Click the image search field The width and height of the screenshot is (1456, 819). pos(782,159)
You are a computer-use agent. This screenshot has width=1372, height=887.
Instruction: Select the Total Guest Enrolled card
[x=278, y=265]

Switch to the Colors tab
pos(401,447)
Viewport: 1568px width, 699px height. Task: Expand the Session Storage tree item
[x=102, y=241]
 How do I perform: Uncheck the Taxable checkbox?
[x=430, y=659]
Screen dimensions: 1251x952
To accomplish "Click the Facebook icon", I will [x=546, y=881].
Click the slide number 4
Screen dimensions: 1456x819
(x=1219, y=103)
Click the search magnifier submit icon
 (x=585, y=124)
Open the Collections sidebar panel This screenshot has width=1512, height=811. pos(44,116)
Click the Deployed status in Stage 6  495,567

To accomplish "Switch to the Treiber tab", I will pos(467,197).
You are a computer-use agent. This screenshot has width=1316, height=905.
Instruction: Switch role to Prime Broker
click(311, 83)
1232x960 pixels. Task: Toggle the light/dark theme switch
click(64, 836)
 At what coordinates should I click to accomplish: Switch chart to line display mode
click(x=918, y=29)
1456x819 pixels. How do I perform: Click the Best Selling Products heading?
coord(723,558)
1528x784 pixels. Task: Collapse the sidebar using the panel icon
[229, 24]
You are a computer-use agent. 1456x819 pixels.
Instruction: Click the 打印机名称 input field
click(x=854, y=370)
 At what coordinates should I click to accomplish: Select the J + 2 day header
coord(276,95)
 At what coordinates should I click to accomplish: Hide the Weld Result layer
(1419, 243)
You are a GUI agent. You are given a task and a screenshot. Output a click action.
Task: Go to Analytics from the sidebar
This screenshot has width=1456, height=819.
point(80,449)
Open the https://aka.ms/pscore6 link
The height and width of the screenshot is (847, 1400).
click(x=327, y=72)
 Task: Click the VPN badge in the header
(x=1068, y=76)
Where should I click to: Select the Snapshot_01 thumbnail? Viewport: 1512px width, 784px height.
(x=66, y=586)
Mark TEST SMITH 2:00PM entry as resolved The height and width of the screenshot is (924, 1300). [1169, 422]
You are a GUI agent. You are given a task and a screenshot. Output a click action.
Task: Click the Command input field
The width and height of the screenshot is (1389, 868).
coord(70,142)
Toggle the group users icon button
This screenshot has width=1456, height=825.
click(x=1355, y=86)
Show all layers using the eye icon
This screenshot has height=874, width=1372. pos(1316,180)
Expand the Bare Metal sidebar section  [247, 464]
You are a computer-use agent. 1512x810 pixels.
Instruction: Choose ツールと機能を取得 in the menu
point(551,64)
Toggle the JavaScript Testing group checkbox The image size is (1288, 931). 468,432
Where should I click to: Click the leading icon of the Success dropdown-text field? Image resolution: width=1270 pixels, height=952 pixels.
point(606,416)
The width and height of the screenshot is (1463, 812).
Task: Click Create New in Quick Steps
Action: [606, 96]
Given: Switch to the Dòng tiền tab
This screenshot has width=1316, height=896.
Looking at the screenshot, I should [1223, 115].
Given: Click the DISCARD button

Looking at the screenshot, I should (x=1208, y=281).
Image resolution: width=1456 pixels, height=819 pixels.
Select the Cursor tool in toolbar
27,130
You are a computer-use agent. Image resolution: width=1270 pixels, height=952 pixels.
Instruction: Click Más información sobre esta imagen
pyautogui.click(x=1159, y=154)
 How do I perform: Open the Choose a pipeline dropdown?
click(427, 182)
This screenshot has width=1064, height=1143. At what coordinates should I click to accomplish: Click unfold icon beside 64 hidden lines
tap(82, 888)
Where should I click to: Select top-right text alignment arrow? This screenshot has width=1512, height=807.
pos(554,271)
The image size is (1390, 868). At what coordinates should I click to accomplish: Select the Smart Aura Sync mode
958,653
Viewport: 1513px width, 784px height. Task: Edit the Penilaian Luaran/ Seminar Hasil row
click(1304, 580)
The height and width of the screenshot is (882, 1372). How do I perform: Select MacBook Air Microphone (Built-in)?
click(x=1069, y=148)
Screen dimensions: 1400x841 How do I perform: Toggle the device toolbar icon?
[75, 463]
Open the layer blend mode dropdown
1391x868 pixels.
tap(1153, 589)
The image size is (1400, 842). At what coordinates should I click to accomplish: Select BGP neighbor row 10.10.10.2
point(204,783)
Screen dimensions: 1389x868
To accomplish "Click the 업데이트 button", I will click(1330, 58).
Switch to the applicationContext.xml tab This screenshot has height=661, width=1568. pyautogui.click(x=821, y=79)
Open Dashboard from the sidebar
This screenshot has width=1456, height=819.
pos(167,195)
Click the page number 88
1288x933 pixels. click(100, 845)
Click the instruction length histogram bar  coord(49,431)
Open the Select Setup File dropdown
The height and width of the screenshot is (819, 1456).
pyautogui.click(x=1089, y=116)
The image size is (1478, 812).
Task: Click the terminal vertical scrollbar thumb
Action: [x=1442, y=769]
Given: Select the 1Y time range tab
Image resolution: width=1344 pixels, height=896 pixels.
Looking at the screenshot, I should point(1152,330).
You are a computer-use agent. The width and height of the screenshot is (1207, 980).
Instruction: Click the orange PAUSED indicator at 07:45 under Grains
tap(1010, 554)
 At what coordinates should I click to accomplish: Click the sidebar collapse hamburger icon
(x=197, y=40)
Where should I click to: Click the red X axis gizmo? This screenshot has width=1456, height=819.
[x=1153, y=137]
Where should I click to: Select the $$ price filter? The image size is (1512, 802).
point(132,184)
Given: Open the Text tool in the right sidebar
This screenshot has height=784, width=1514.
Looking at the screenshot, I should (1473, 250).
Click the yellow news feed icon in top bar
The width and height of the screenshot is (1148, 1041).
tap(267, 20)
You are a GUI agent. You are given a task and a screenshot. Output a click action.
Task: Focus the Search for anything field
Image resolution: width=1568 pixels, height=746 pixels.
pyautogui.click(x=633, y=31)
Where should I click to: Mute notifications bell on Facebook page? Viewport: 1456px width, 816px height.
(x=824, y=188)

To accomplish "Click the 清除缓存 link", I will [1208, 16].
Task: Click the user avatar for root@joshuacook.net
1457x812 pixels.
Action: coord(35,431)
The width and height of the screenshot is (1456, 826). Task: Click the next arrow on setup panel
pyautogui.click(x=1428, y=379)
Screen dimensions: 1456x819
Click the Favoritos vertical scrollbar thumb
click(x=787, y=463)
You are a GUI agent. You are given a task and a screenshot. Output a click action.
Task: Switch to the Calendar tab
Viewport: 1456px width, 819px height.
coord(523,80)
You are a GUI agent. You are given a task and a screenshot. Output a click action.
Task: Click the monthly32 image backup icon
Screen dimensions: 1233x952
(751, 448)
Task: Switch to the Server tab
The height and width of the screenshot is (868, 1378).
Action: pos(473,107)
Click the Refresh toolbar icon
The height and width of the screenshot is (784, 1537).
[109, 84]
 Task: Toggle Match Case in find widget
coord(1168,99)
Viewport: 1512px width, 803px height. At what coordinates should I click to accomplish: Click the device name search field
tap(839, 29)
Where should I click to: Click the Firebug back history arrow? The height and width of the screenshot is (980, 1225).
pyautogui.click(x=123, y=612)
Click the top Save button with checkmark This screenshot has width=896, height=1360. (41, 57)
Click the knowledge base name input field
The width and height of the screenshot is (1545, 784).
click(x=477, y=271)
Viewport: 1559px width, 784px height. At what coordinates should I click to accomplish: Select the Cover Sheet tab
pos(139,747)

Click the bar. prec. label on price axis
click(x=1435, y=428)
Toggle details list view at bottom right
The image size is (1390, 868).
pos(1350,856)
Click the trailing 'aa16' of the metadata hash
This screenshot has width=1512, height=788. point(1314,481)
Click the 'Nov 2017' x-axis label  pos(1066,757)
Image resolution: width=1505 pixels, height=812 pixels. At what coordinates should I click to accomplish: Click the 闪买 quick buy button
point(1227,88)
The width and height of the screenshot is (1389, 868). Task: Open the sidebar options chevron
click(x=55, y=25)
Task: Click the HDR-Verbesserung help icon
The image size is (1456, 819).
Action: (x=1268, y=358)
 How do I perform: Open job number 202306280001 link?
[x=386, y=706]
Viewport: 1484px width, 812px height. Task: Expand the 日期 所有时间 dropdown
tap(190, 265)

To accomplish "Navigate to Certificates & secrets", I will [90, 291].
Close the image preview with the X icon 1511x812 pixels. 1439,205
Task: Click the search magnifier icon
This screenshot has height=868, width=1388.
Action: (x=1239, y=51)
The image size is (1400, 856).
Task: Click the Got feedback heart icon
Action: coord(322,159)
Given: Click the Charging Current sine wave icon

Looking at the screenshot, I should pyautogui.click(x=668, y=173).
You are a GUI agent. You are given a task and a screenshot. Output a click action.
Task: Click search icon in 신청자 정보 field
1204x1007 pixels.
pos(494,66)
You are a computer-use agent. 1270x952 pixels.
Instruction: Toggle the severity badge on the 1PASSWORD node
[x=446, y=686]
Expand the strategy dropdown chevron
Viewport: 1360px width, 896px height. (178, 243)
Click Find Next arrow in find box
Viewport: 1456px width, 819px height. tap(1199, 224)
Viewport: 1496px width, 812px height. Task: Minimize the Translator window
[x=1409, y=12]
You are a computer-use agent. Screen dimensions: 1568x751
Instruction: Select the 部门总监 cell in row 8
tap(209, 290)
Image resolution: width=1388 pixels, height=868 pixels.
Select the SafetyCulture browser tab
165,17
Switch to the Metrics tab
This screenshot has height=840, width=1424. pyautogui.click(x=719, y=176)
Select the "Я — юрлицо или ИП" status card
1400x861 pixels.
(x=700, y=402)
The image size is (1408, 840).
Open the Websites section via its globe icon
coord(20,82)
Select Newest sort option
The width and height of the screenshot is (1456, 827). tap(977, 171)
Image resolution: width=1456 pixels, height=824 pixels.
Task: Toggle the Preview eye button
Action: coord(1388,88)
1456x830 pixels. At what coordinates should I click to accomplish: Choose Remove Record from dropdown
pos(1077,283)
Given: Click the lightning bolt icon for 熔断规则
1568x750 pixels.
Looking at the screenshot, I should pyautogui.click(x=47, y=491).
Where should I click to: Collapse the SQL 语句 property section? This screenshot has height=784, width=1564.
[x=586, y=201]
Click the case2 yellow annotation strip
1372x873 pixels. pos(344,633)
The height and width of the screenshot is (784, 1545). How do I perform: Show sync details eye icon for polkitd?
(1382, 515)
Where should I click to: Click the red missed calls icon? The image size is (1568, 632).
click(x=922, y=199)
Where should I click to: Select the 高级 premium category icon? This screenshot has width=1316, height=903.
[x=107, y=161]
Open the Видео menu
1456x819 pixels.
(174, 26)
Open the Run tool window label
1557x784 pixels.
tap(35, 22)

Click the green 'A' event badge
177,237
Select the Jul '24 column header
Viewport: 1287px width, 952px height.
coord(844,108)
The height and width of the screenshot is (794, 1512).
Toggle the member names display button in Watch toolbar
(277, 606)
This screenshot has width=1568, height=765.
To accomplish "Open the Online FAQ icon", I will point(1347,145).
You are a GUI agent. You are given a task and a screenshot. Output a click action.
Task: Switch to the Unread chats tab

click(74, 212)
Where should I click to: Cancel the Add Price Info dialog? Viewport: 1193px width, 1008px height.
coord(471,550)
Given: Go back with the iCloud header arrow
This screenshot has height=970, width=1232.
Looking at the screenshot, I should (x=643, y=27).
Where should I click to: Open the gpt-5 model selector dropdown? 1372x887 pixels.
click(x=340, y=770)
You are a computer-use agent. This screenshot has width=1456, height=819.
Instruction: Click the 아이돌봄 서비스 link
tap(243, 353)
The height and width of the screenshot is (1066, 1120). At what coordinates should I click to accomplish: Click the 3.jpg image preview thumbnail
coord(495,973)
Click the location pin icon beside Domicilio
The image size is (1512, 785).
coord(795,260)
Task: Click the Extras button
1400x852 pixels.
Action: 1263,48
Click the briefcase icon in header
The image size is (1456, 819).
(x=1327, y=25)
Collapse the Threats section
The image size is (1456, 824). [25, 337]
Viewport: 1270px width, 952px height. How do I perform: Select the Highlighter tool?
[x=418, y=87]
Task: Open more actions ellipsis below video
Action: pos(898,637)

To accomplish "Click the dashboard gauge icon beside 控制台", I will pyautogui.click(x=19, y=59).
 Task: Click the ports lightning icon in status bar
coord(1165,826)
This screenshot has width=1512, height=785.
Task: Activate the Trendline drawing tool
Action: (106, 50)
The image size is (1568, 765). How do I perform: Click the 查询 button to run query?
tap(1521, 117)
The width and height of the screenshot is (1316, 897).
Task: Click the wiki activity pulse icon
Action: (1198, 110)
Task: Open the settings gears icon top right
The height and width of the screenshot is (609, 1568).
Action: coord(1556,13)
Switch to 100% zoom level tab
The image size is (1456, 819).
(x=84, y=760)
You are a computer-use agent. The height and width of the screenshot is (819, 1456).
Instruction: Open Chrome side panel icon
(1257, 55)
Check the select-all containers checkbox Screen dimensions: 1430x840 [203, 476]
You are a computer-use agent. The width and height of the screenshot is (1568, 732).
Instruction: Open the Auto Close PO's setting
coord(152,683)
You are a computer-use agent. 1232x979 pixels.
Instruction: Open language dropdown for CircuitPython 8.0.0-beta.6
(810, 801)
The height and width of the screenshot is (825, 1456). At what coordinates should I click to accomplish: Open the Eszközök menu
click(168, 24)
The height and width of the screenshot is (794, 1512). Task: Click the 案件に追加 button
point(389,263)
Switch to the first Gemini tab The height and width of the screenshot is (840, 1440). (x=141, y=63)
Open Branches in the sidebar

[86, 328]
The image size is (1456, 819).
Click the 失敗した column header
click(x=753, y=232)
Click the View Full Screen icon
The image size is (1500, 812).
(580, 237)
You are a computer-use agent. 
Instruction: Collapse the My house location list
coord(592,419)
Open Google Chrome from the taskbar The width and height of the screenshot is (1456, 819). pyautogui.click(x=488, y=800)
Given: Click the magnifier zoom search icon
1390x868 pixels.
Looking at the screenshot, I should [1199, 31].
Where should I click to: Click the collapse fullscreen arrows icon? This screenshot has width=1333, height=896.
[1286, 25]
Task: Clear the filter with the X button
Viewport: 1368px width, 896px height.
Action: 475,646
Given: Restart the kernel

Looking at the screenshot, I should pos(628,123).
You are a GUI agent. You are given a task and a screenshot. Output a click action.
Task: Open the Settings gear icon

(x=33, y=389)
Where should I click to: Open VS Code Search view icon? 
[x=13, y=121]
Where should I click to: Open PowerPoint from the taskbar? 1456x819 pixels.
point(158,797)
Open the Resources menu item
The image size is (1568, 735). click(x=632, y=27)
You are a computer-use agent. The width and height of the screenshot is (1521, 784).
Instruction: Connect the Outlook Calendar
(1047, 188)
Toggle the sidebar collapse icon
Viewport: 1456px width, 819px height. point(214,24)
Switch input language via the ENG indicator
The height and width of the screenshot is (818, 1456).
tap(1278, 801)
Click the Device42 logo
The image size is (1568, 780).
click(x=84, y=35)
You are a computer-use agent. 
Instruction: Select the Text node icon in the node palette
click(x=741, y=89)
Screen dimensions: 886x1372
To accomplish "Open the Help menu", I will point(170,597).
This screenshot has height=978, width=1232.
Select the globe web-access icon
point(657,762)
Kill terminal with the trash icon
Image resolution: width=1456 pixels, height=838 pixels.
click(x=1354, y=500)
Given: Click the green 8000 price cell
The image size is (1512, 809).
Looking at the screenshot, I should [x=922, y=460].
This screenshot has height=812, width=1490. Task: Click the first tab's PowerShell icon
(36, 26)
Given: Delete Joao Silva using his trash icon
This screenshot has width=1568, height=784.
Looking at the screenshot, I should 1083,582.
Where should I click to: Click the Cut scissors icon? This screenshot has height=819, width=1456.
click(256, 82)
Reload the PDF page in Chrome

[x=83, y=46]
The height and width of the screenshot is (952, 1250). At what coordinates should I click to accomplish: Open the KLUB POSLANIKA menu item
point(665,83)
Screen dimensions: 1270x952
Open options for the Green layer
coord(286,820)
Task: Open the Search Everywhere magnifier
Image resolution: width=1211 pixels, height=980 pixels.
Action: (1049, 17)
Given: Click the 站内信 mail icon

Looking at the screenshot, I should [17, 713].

Work instruction:
Go through the records and show every line with the string "will" in it.

Result for this exercise:
To accomplish "Click the Facebook icon", I will [x=546, y=881].
To accomplish "Switch to the Treiber tab", I will pos(467,197).
To accomplish "Click the 업데이트 button", I will click(1330, 58).
To accomplish "Click the 清除缓存 link", I will [1208, 16].
To accomplish "Navigate to Certificates & secrets", I will [90, 291].
To accomplish "Open the Online FAQ icon", I will point(1347,145).
To accomplish "Click the dashboard gauge icon beside 控制台", I will pyautogui.click(x=19, y=59).
To accomplish "Open the Help menu", I will point(170,597).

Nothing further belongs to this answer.